→ EXERCISE INSTRUCTIONS
Repeat the entire listing exactly. Omit all pictures.

:: RECORDS FOR THE TASK

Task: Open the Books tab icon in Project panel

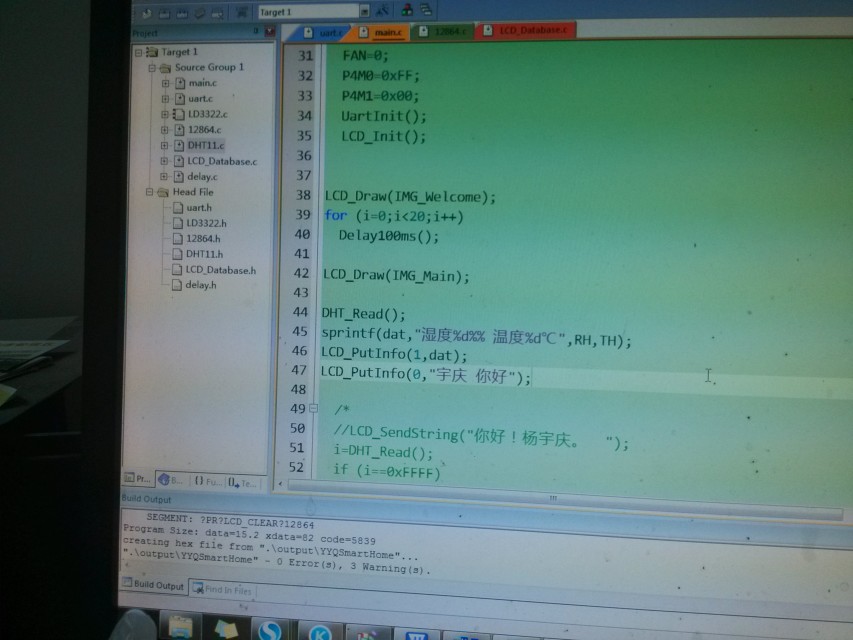Action: [170, 481]
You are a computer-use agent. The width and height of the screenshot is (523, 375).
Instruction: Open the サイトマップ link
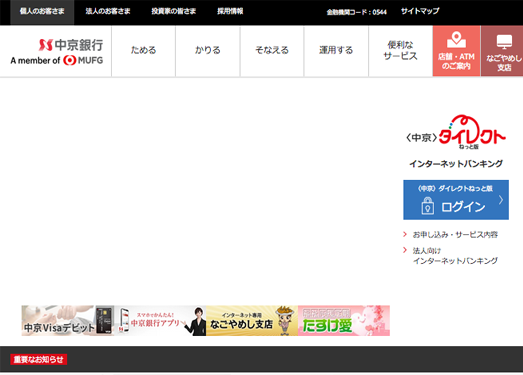(x=420, y=11)
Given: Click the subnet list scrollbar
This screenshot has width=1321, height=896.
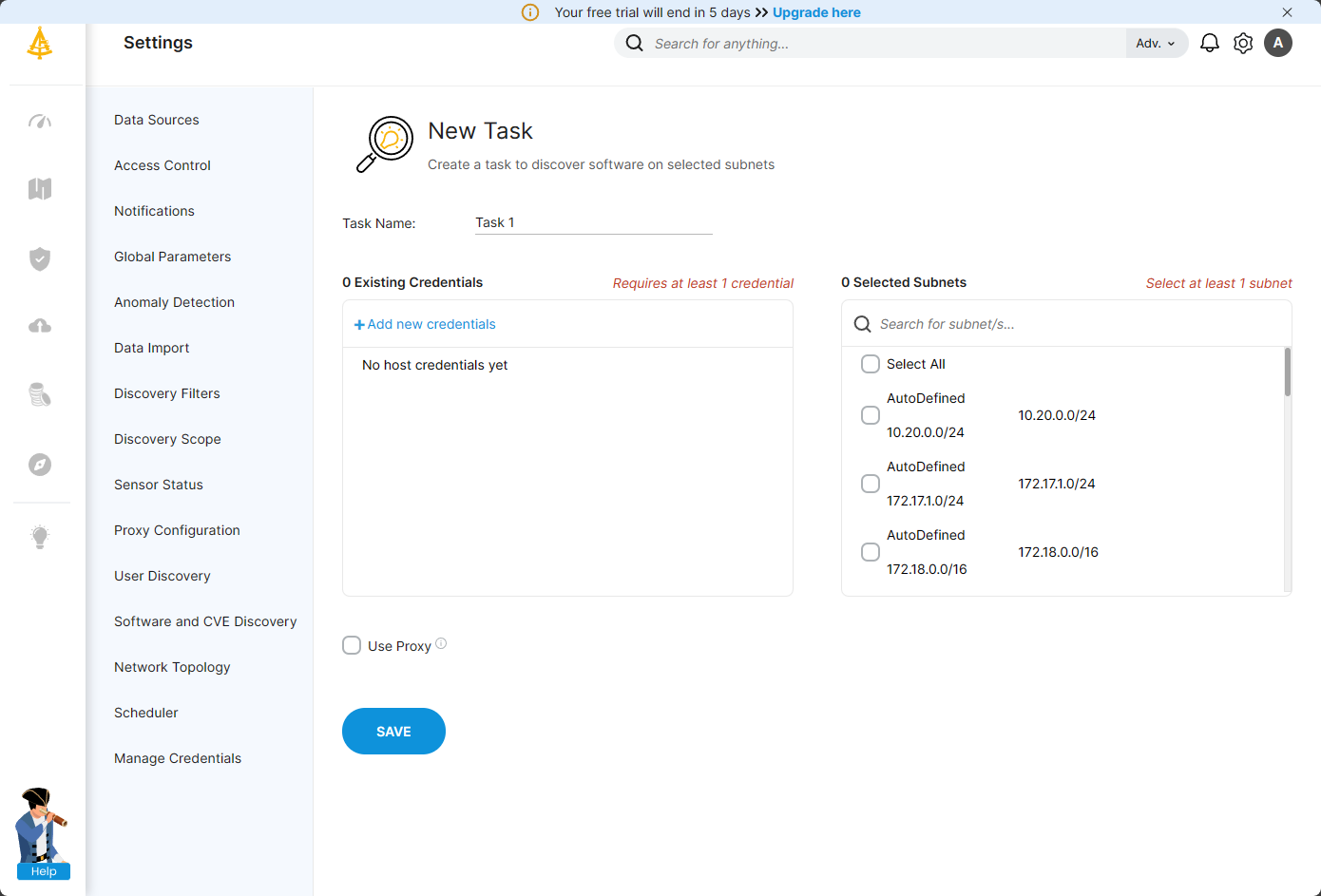Looking at the screenshot, I should 1288,372.
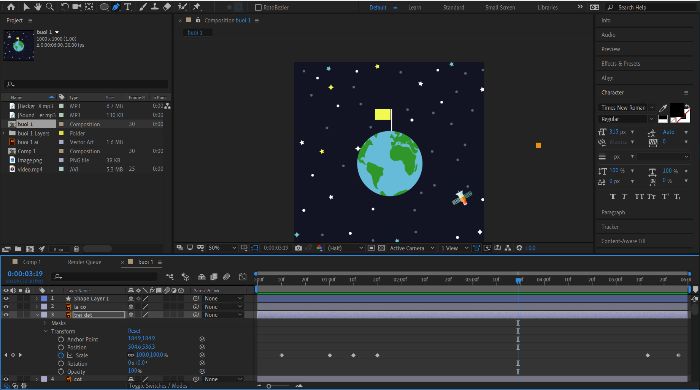Click the black fill color swatch
This screenshot has width=700, height=390.
point(677,109)
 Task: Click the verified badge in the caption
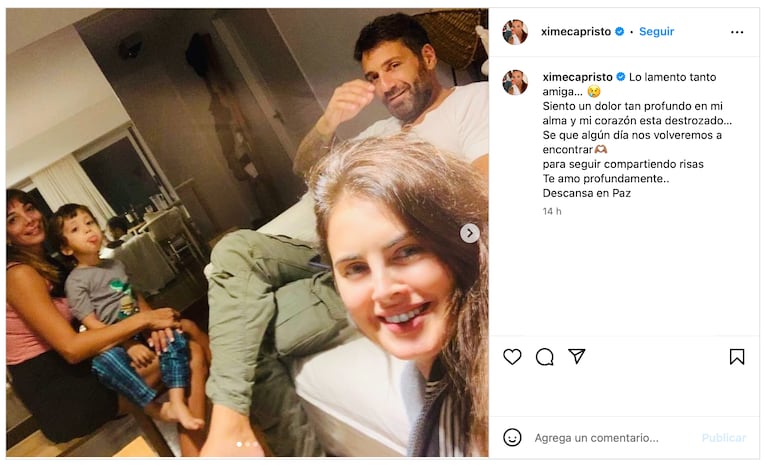point(620,77)
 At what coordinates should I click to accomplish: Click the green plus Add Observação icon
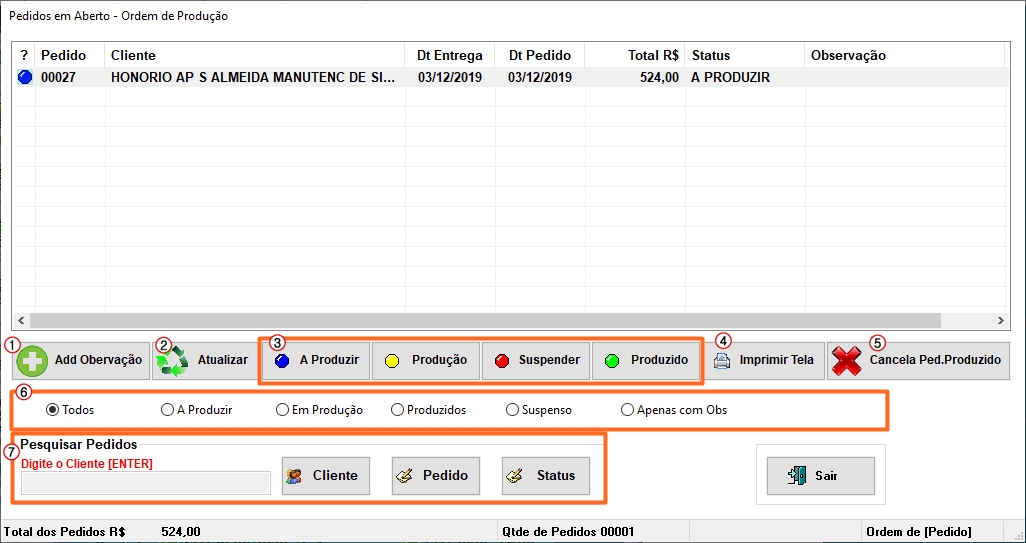coord(33,361)
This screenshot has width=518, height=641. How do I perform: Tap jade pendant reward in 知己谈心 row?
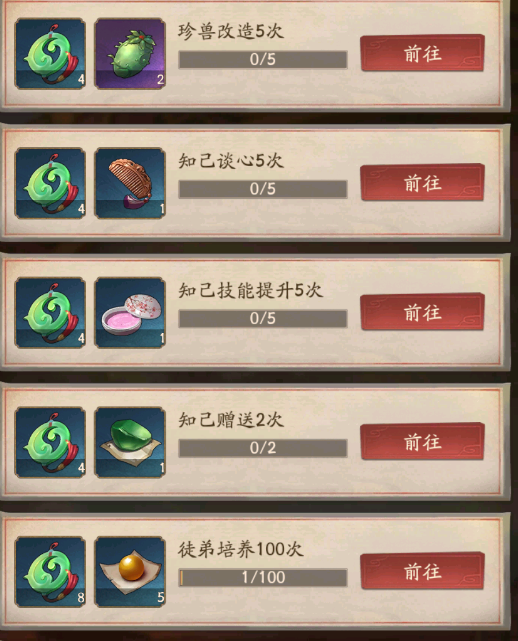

::::

→ OUTPUT BELOW
Task: Open the Books tab icon in Project panel

Action: [170, 481]
You are a computer-use agent. The width and height of the screenshot is (523, 375).
Instruction: Open the サイトマップ link
(x=420, y=11)
Given: Click the subnet list scrollbar
This screenshot has width=1321, height=896.
Looking at the screenshot, I should 1288,372.
Click the black fill color swatch
This screenshot has width=700, height=390.
point(677,109)
 Task: Click the verified badge in the caption
point(620,77)
 At what coordinates should I click to accomplish: Click the green plus Add Observação icon
coord(33,361)
This screenshot has width=518, height=641. How do I perform: Tap jade pendant reward in 知己谈心 row?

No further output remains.